• What the task asks
Lines with the string "agent" must each be copied from the listing.
**** Available records
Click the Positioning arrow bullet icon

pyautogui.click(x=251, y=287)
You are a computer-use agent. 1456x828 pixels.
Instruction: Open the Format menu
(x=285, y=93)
********
**** Available records
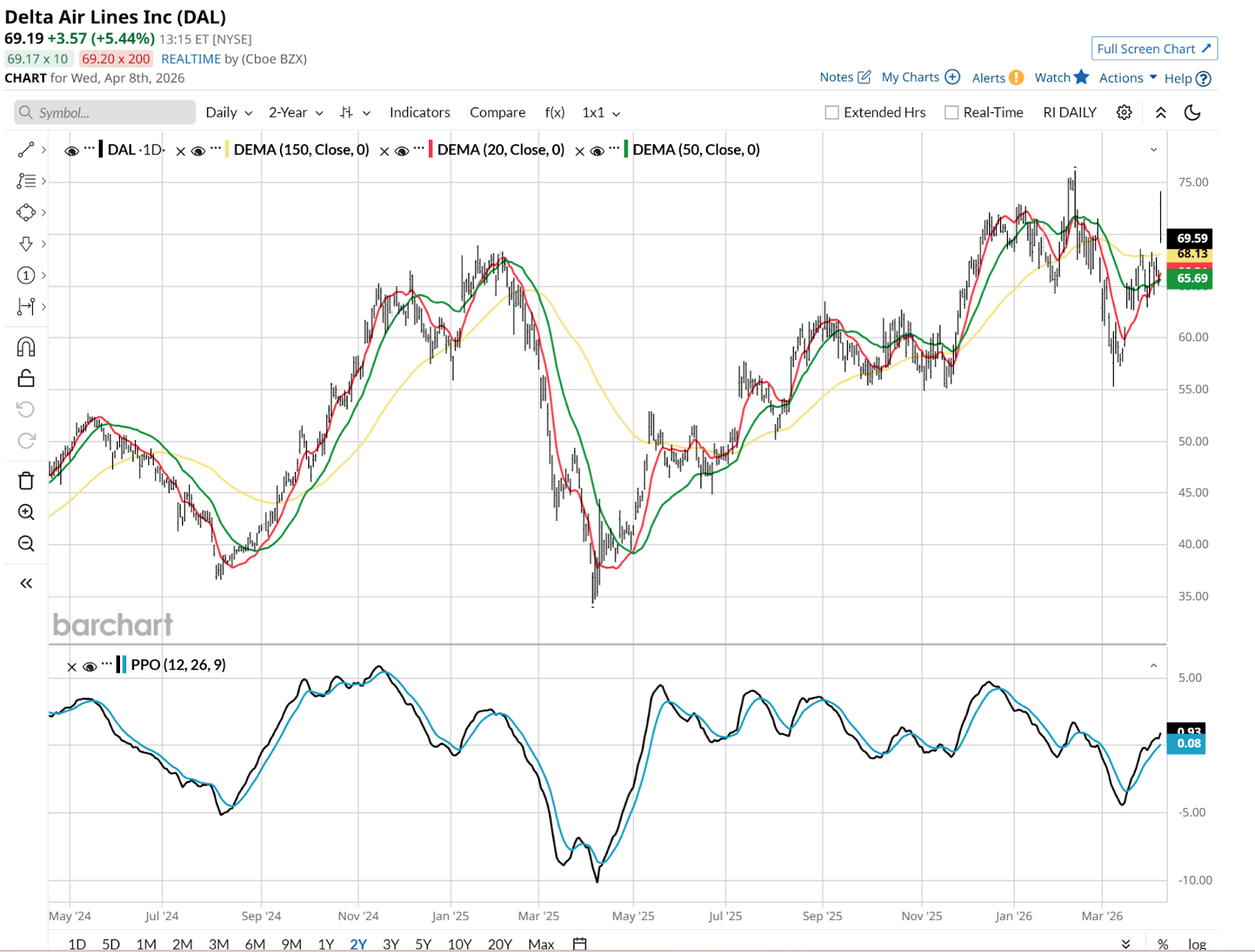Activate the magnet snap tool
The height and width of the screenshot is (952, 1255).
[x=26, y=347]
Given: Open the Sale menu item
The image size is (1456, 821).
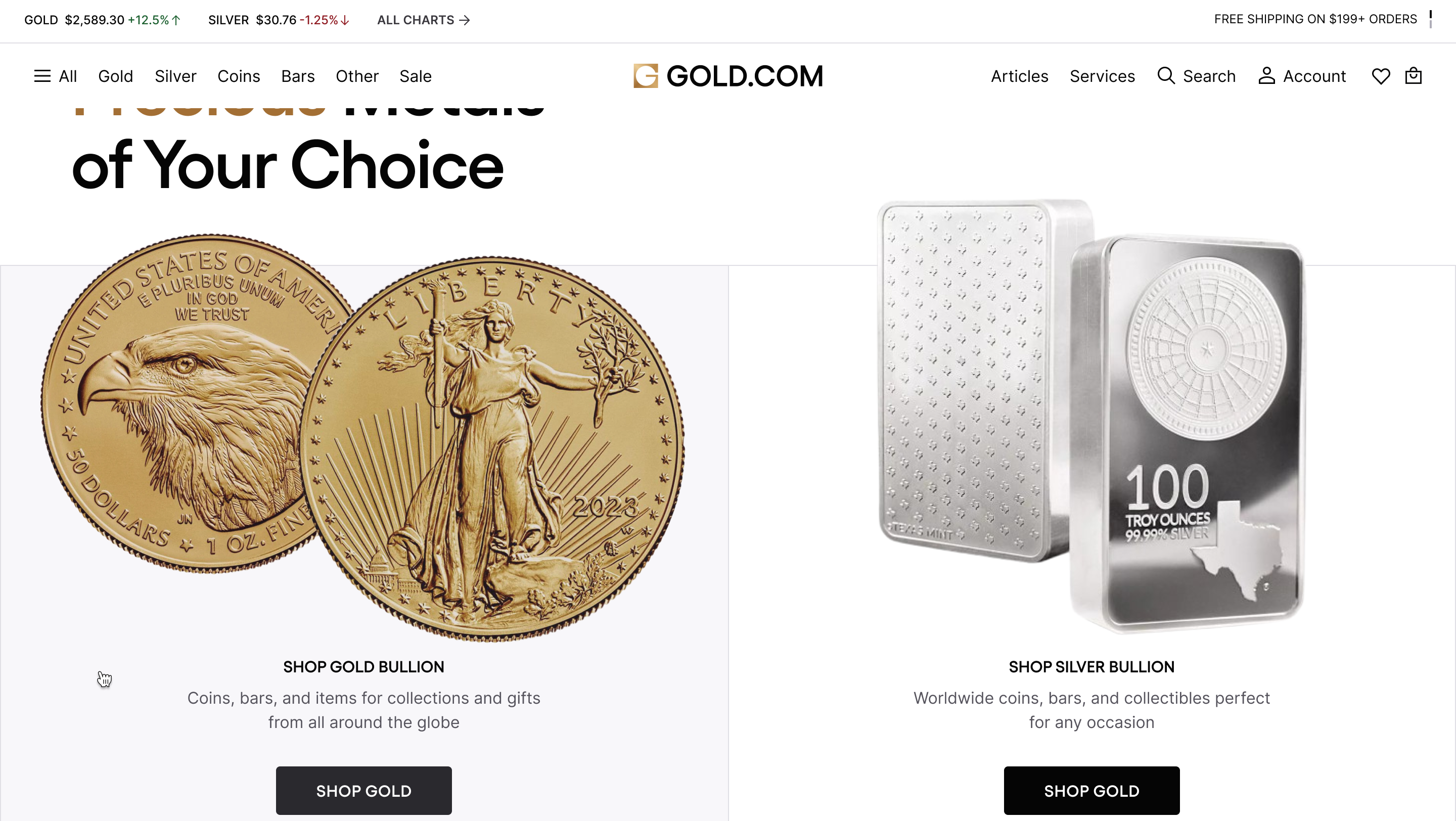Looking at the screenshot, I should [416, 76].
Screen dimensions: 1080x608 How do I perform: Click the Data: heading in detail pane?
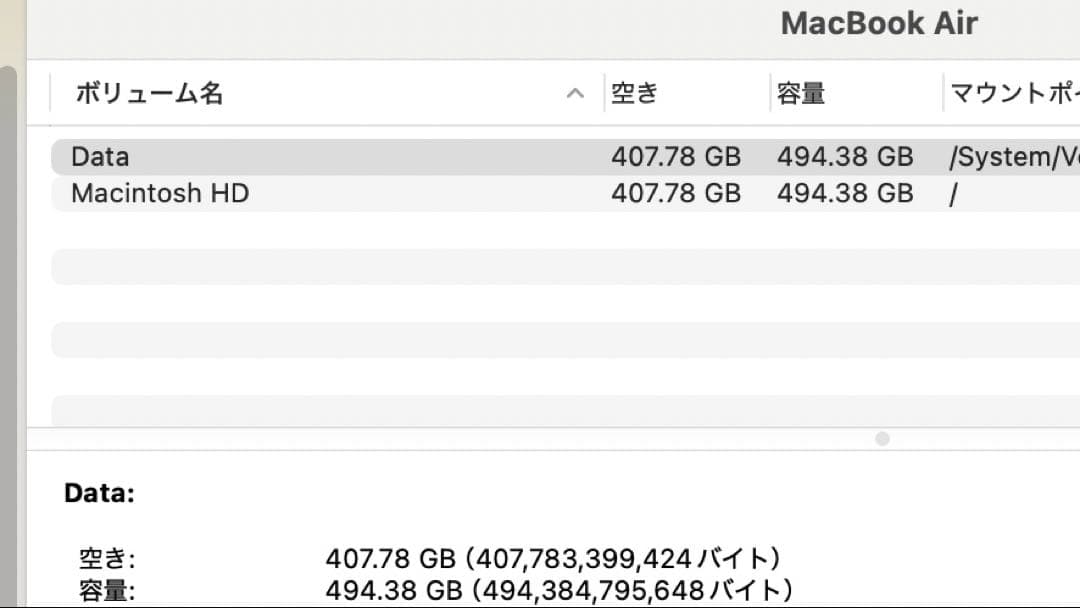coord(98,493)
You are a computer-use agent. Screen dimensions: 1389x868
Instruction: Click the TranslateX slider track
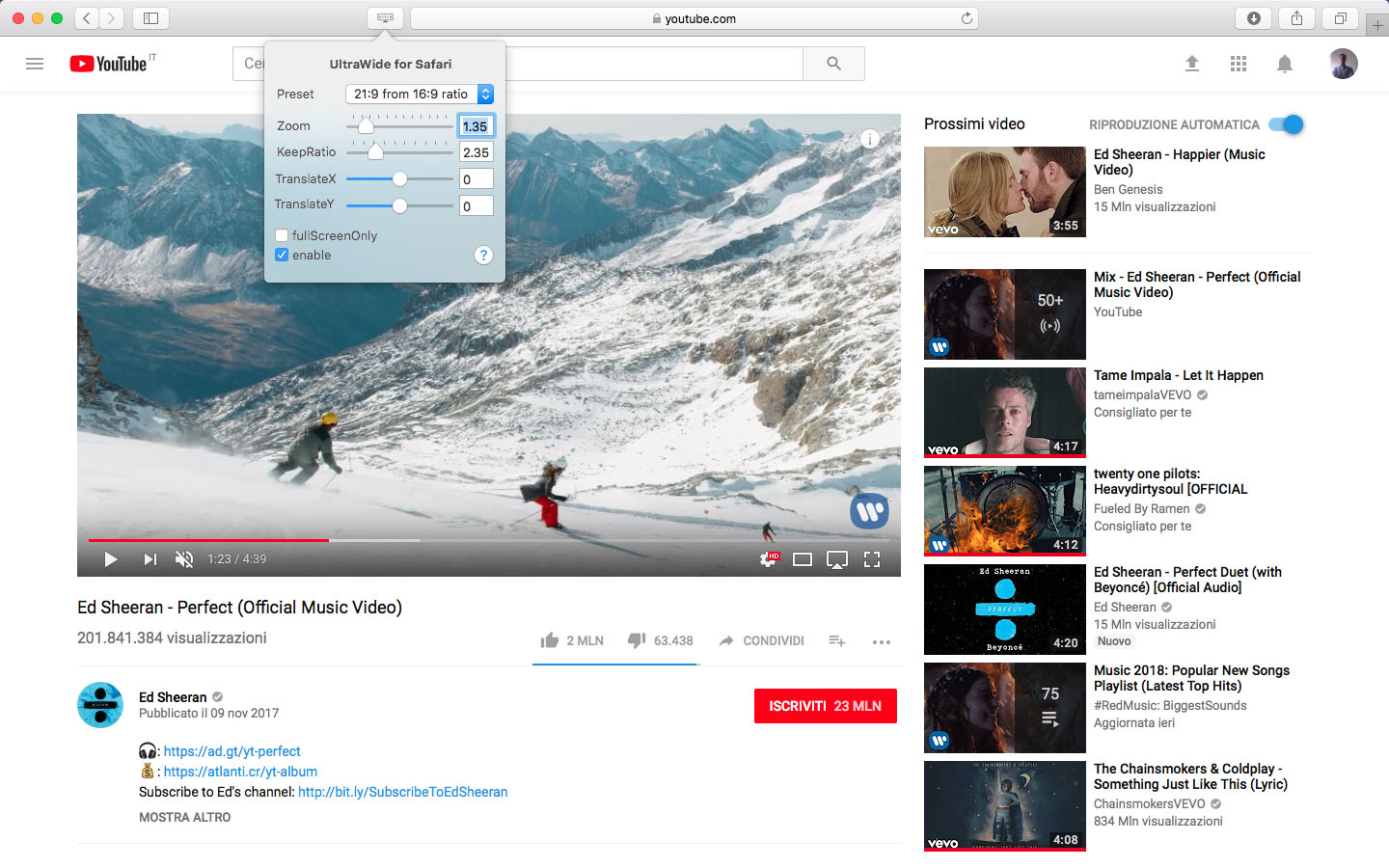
********
**** Available records
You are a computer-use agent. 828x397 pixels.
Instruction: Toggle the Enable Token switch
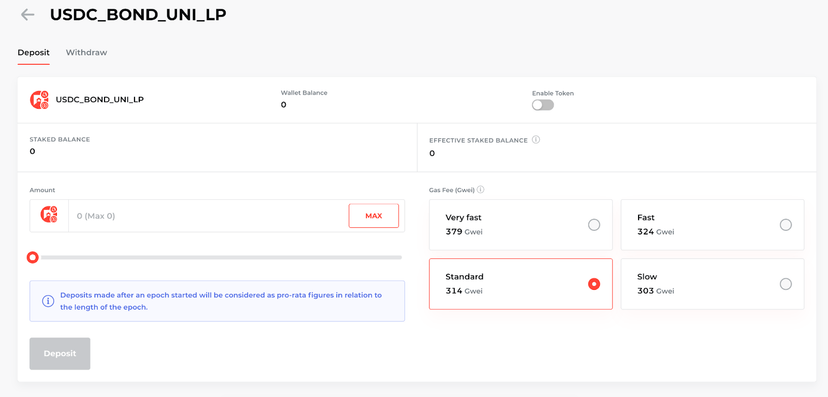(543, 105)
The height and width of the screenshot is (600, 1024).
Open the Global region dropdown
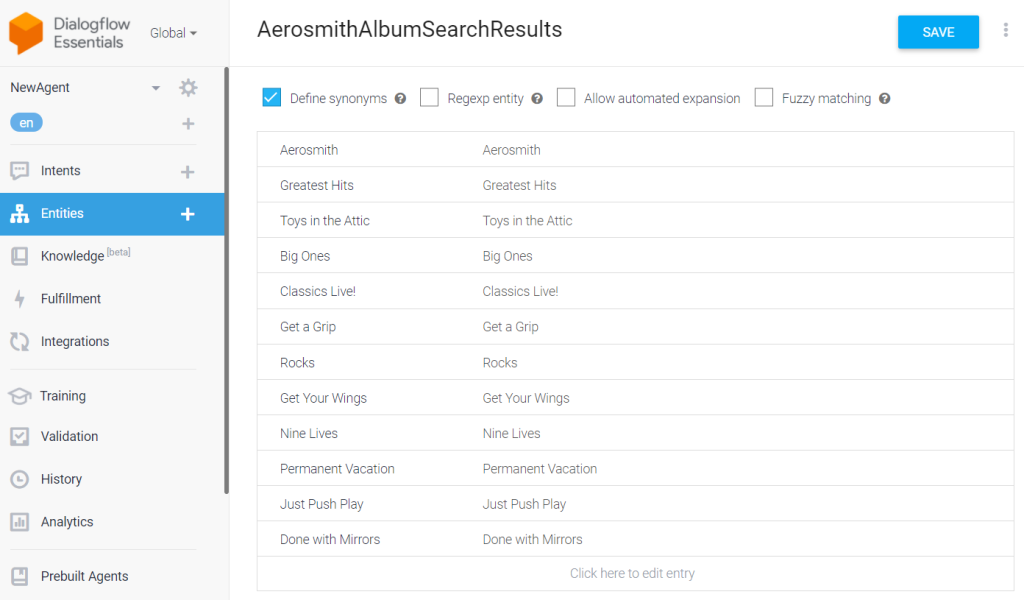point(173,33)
********
• Answer section
You are a computer-use agent. 1456x828 pixels.
You are a computer-use agent. Screen dimensions: 1389x868
You are a computer-use agent. 828x397 pixels.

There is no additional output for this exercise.